» PROBLÈMES À RÉSOUDRE
(A) Selon le texte sur la Maison d'Enfants de Sèvres, jusqu'à quel âge Yvonne Hagnauer a-t-elle dirigé cet établissement ?
(B) Donnez la suite du texte sur la Maison d'Enfants de Sèvres à partir de l'endroit où il s'arrête.

» TEXTE DU DOCUMENT
┌──

Le 4 juin 2005, au 14 de la rue Croix-Bosset à Sèvres, le maire a dévoilé une plaque commémorative consacrée à la Maison d'Enfants de Sèvres et à sa directrice fondatrice Yvonne HAGNAUER qui, pendant l'Occupation, bravant les lois de Vichy, abrita dans l'école de nombreux enfants ainsi que des adultes en situation irrégulière (étrangers, francs-maçons, réfractaires au STO, résistants, juifs), les préservant ainsi de l'arrestation, de la déportation et de la mort.

 

Plus d'une centaine d'anciens élèves et professeurs étaient présents - dont le mime Marceau - mêlés à la foule des Sèvriens, des amis et des curieux. Ils étaient venus de toute la France, et certains de l'étranger, rendre hommage et dire leur reconnaissance à la Résistante, "Juste parmi les Nations", mais également à l'institutrice républicaine, laïque, humaniste et progressiste, qu'ils considèrent comme une des grandes pédagogues du 20ème siècle.

 

Cependant Yvonne HAGNAUER (1898-1985), qui fut en son temps une grande figure du Groupe Français d'Éducation Nouvelle, est aujourd'hui peu connue et n'a pas vraiment fait école car, d'une part elle a peu écrit (trop occupée qu'elle était à diriger la Maison d'Enfants de Sèvres jusqu'à l'âge de 72 ans) et, d'autre part, elle était farouchement opposée à toute méthode figée, à toute doctrine et a toujours refusé d'être un maître à penser, un gourou, un expert ou un modèle.

 

Elle défendait l'idée que l'éducation est ART autant que TECHNIQUES et qu'il n'y a pas d'enseignement qui ne doive tenir compte à la fois du maître (de ses compétences, de sa personnalité), des élèves (leurs caractéristiques individuelles et collectives), du contexte et du moment de l'acte pédagogique : "Après une étude sérieuse des différentes méthodes en usage, écrira t-elle, nous décidâmes de ne nous inféoder à aucune école, ni à aucune secte, soucieux en cela de respecter la personnalité du maître que nous ne voulions pas amputer de son pouvoir créateur, en le condamnant à être le desservant d'un culte établi"*.

└──

» MATÉRIEL
┌──

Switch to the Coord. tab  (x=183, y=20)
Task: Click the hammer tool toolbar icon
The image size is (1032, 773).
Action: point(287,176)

└──

» RÉSULTATS PAR TÂCHE
(A) Jusqu'à l'âge de 72 ans.

(B)
"Par la place que nous entendions donner à l'observation, à l'activité, nous nous sentions très proches d'Ovide Decroly dont nous connaissions les travaux et dont nous nous inspirions ; mais nous ne pûmes, ni ne voulûmes suivre le développement des centres d'intérêt dans l'ordre où il les publia. C'est pourquoi les centres d'intérêt proposés et choisis par les enfants sont toujours assez souples pour rester dans le champ des programmes de l'enseignement primaire"**.

 

La Liberté, elle la revendiquait pour le maître mais aussi pour l'enfant : "Le petit d'homme ne peut créer que s'il est placé dans un climat favorable, sans les contraintes scolaires rigides qui étouffent son initiative et sclérosent son goût d'action. Il faut qu'il puisse agir et entreprendre à sa guise. Il fait ainsi, dès son jeune âge, l'apprentissage de la liberté sans laquelle meurent ses facultés créatrices et l'originalité de sa personnalité"*. Il s'agissait, suivant la belle formule de Jean Rostand "de former les jeunes sans les conformer, de les enrichir sans les endoctriner, de les armer sans les enrôler et sans exiger la ressemblance".

 

Pour cela, l'école utilise les "techniques qui sont propres à toutes les Écoles Nouvelles : imprimerie, pipeau, chant choral, tissage, tournage, décoration, dessin, modelage, linogravure, marionnettes, décors, maquettes, danse folklorique, jeu dramatique, jardinage, cuisine, couture, etc. ; nous les considérions, bien entendu, non comme une fin, mais comme moyens d'expression propres à maintenir chez l'enfant le sens de la création et le désir de l'expression libre". Pendant "qu'ils parlent, qu'ils travaillent, qu'ils dansent ou jouent, les enfants échappent à l'automatisme du dressage savant. Leur spontanéité rayonne et éclate dans la joie de la liberté conquise"**.

Toutefois, l'apprentissage de la liberté et le développement des facultés créatrices de l'enfant n'excluent nullement l'action dirigée, l'exercice de responsabilités individuelles et collectives, la vie en équipe, l'esprit de coopération, le goût de l'effort et la détermination de mener jusqu'au bout toute œuvre commencée, "la discipline imposée par les nécessités du travail et la vie collective qui pénètre l'enfant, le prépare à la vie morale et civique, le prédispose à l'action sociale"**.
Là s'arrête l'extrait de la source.